The announcement was followed by a shocking episode of ABC program Four Corners, which carried out an in-depth investigation into the state of the Australian aged care sector, shining a light on instances of neglect and malpractice that have affected older Australians who rely on the system.
While Morrison’s announcement that there would be a thorough public inquiry was heralded as necessary and overdue, advocates have also called on the Coalition not to sit back and wait until the findings of the commission have been published before they begin to make positive change in the industry.
Positive Ageing Advocate, and Chief Executive Officer of BallyCara, Marcus Riley told Starts at 60 that there are a number of things the government could do immediately to improve the aged care sector in Australia, including restructuring the current funding regime in the next federal budget.

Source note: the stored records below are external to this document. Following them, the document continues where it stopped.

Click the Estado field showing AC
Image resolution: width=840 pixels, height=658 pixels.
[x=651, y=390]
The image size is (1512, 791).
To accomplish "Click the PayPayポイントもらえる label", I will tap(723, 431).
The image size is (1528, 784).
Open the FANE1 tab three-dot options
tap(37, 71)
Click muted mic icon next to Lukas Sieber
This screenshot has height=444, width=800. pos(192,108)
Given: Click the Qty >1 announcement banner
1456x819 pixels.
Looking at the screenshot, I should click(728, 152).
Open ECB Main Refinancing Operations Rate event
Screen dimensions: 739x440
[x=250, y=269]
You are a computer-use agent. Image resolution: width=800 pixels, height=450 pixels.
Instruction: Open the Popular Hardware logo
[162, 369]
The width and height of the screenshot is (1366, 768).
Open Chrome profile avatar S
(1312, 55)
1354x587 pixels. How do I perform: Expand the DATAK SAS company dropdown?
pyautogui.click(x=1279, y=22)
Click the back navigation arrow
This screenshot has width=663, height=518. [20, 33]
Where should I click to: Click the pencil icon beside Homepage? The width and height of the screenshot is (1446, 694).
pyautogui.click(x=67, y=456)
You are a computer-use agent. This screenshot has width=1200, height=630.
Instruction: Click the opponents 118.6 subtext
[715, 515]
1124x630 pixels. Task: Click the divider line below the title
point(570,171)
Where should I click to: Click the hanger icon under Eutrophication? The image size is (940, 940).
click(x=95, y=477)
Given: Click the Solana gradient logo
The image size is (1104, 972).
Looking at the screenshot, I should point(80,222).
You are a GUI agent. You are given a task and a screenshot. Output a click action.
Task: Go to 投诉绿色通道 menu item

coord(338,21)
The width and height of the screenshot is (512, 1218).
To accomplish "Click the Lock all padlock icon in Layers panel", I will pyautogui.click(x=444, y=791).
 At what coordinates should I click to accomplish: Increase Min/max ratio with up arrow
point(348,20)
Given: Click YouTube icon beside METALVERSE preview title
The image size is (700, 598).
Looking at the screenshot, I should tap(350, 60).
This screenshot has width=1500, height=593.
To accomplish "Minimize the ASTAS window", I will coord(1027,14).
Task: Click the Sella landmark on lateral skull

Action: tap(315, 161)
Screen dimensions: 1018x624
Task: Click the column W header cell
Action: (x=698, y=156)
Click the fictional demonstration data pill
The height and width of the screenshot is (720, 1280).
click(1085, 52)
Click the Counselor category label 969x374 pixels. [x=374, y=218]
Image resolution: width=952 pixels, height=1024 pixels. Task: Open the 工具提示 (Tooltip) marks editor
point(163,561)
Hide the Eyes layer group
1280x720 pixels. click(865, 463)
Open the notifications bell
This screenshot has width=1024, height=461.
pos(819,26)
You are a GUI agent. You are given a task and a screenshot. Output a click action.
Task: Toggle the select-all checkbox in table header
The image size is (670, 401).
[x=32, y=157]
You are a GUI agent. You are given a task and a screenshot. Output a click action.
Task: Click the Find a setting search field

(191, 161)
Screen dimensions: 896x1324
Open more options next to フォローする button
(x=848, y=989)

“The government has the ability now to make policy and change to the system, to provide better options for older people and better support the aged care system and the aged care industry,” Riley said. “We will certainly embrace the royal commission, but it’s important to note that a lot of things could have been done, and should still be done in the interim, through the existing powers and controls that the government has.
“What we don’t want to be doing as a society, and certainly the government, is sitting and waiting for the royal commission before any positive changes are made. In terms of changing funding regimes, very important changes could be introduced as part of the next federal budget.”
Riley also stressed that the government needs to start looking at the aged care sector in line with other policy areas, rather than as an isolated issue, as many other factors such as the economy and employment directly impact the lives of senior Australians as they age.
“I think it is risky to look at aged care in isolation because there’s so many other connected aspects, both from a government policy and society point of view, which really need to be considered as we look at what the best aged care system should be,” Riley said.
He added: “What we’ve seen previously is the absence of a genuine vision for what our aged care system should be. We need to stop trying to make people’s needs fit a limited funding envelope and work out what is needed, then we can develop the appropriate solution to support that system.
“We don’t want a cookie cutter system where one size fits all, we need different options and choices for people because different individuals will have their own preferences and of course their own needs and we need a system and an industry which is supported to provide different options and ways of doing things.”